Holding this in mind, you may search around for tools that provide you this exactly monitoring architecture, such as AWS cloud watch, ELK (Elastic Search, Logstash and Kibana), Splunk, Sentry, New Relic, Grafana and Prometheus. Some of these are OSS, some are proprietary and pretty expensive (hello New Relic). Make sure you understood how does your chosen tool charge you, some of them will charge per storage, per queries, per alarms, and so on, therefore this is a really important phase where you should choose wisely.
Include telemetry as part of daily work
After creating our telemetry dashboard and we have the monitoring stuff up and running, now we want to make sure every new software that is created within our organization comes with integrated telemetry. Create metrics must be considered part of your definition of done whenever you create new services and features.
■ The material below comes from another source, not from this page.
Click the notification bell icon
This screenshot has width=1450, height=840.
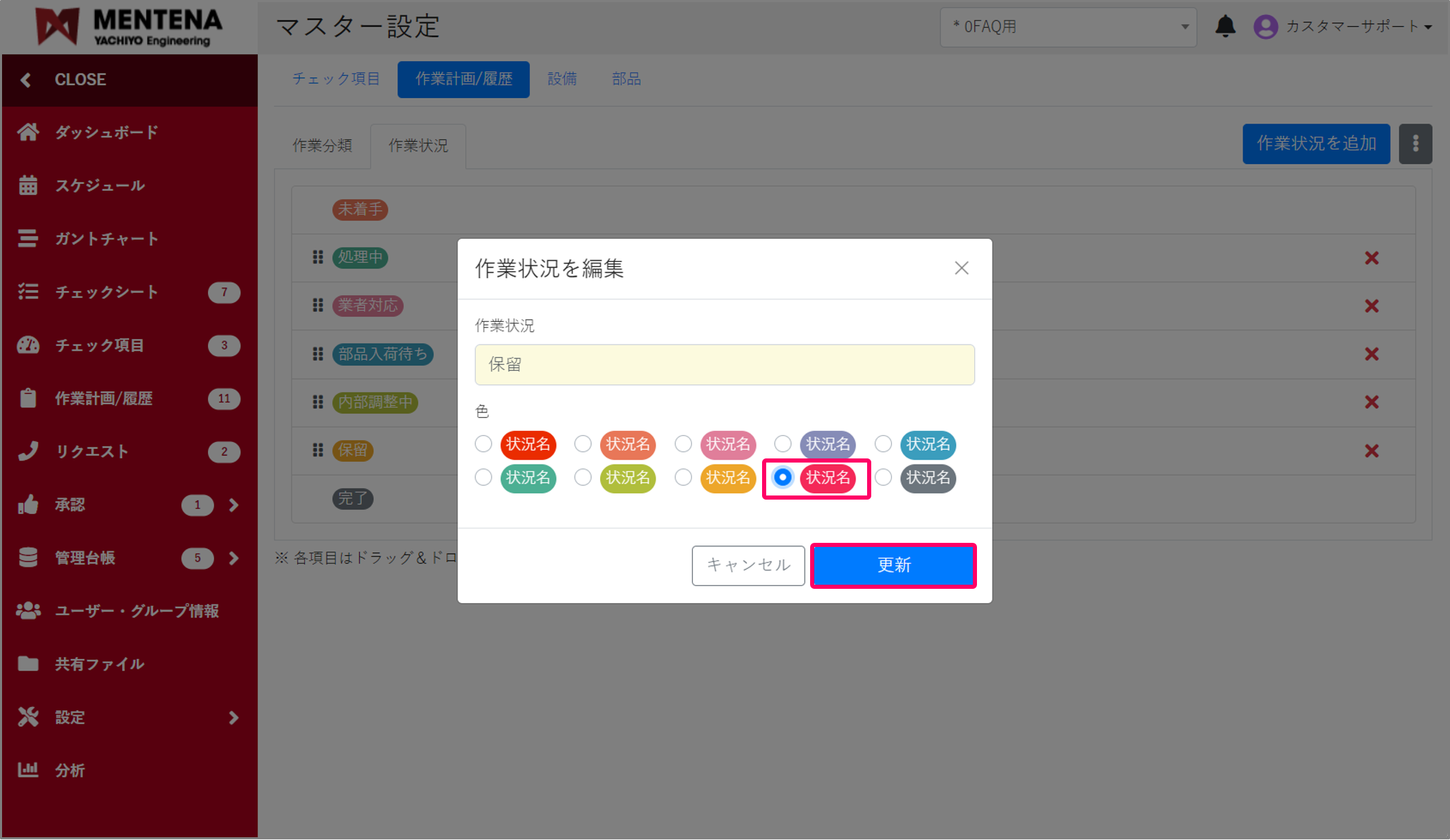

To make it easier we can count on some tools that allow our system to continuously send telemetry data into our centralized dashboard: statsD was created by Etsy to prevent any developer from saying that it’s too much of a hassle to collect metrics from their code. It can generate counters and timers with one line of code and it is often used in conjunction with some visualization tool such as Grafana, that renders the collected data into graphs.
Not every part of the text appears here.